(Stored items)
------------------------------
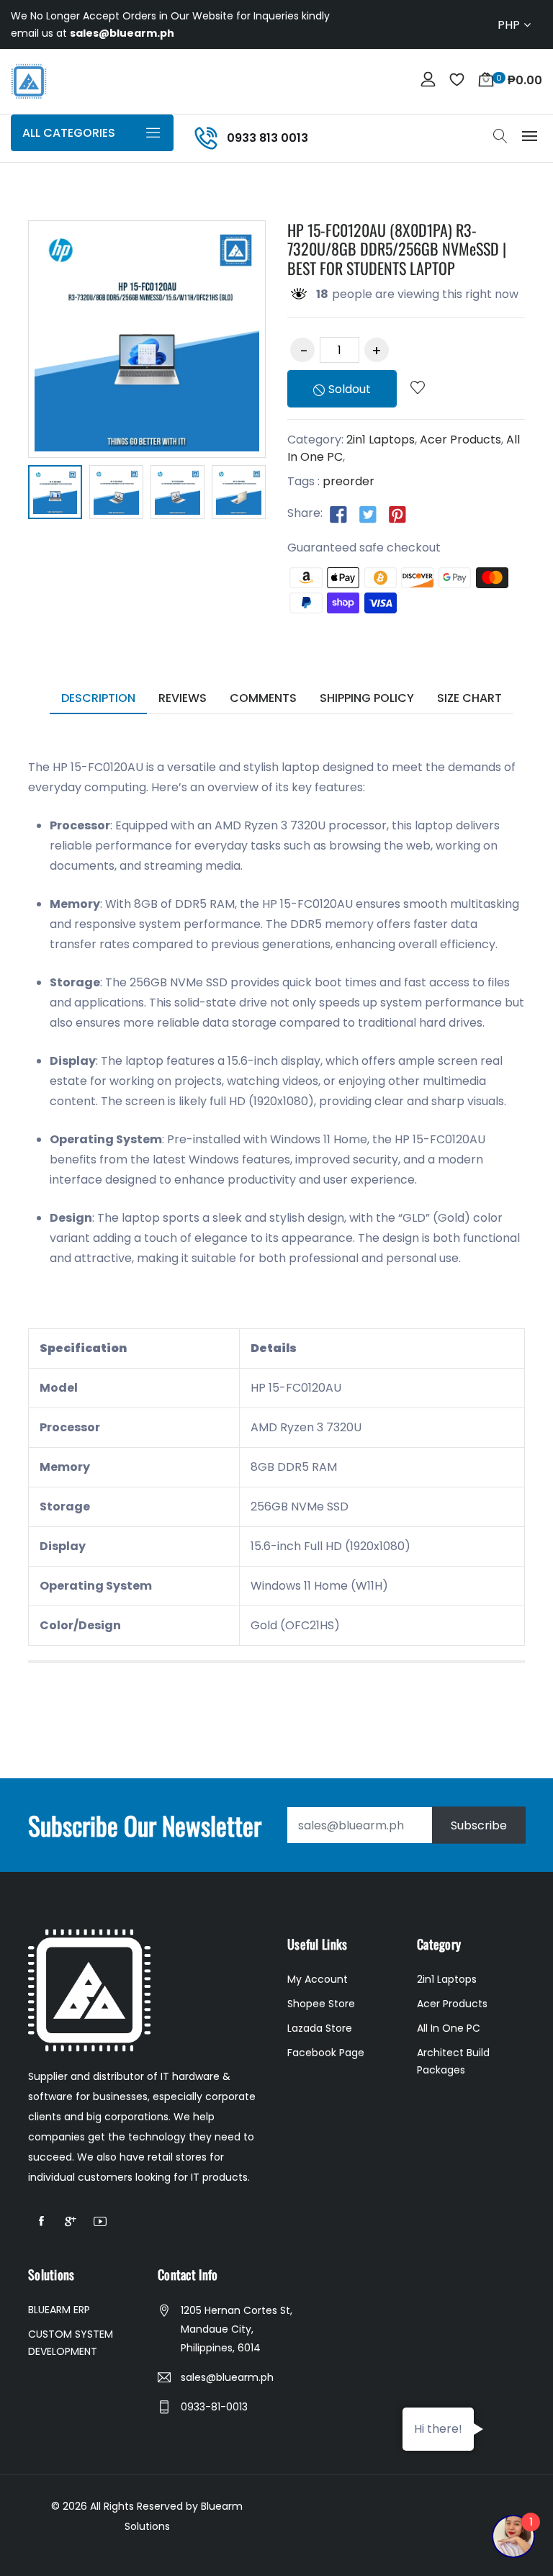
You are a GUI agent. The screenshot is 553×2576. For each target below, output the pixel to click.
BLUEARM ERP (59, 2309)
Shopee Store (321, 2003)
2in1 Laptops (380, 439)
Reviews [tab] (182, 698)
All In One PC (448, 2028)
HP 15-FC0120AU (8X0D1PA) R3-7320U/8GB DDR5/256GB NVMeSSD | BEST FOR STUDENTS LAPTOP (396, 248)
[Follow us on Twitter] (368, 514)
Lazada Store (319, 2028)
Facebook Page (325, 2052)
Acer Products (460, 439)
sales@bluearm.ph (227, 2377)
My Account (317, 1979)
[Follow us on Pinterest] (397, 514)
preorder (348, 481)
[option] (55, 494)
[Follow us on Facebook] (338, 514)
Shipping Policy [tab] (367, 698)
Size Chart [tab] (469, 698)
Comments (263, 698)
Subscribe (479, 1825)
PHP (509, 25)
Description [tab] (98, 698)
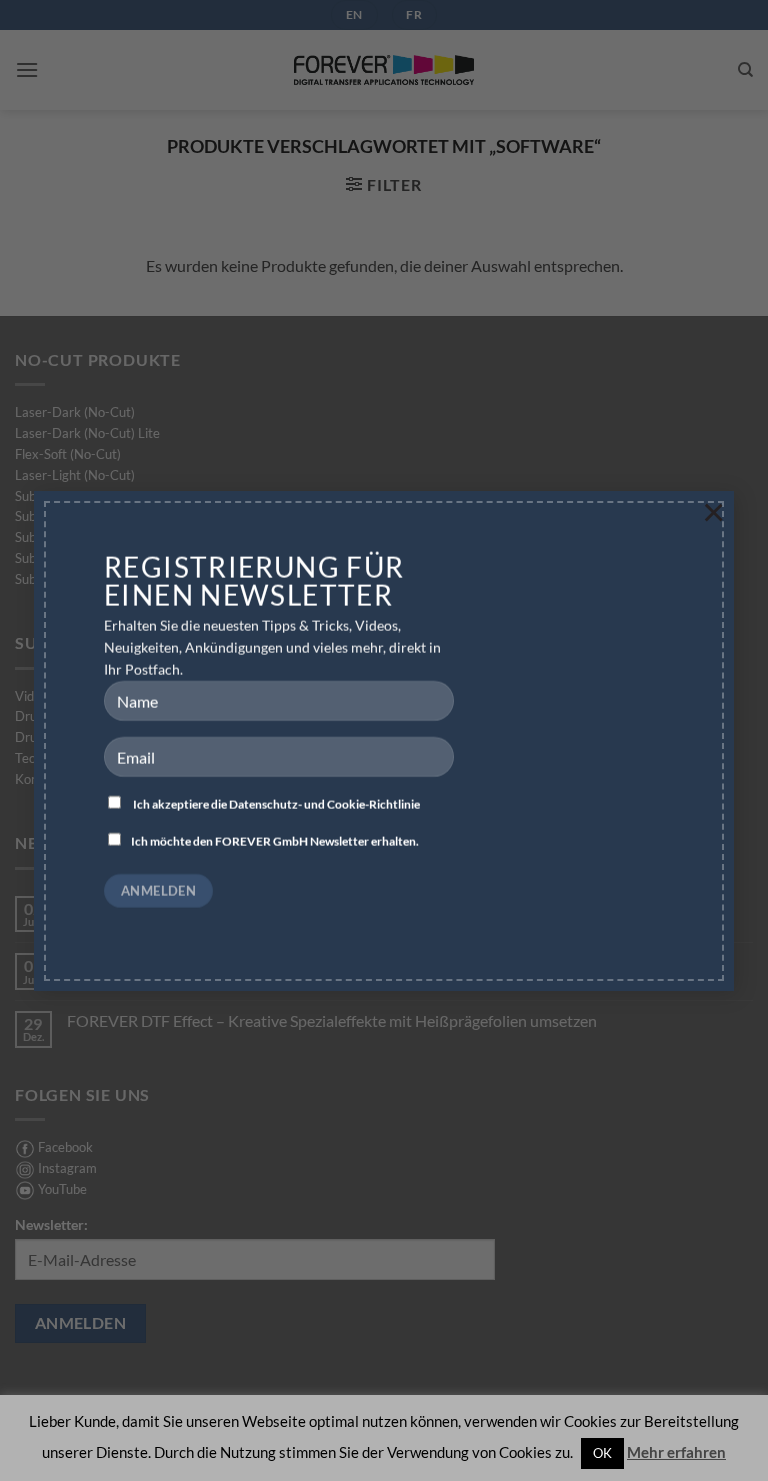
------------------------------
_Action item_
From the first line to the last, reproduce the records above exactly and skip the pictures.

_Answer space_
You are a GUI agent. The screenshot is 553×2576. For each target below, output the pixel to click.
BLUEARM ERP (59, 2309)
Shopee Store (321, 2003)
2in1 Laptops (380, 439)
Reviews [tab] (182, 698)
All In One PC (448, 2028)
HP 15-FC0120AU (8X0D1PA) R3-7320U/8GB DDR5/256GB NVMeSSD | BEST FOR STUDENTS LAPTOP (396, 248)
[Follow us on Twitter] (368, 514)
Lazada Store (319, 2028)
Facebook Page (325, 2052)
Acer Products (460, 439)
sales@bluearm.ph (227, 2377)
My Account (317, 1979)
[Follow us on Pinterest] (397, 514)
preorder (348, 481)
[option] (55, 494)
[Follow us on Facebook] (338, 514)
Shipping Policy [tab] (367, 698)
Size Chart [tab] (469, 698)
Comments (263, 698)
Subscribe (479, 1825)
PHP (509, 25)
Description [tab] (98, 698)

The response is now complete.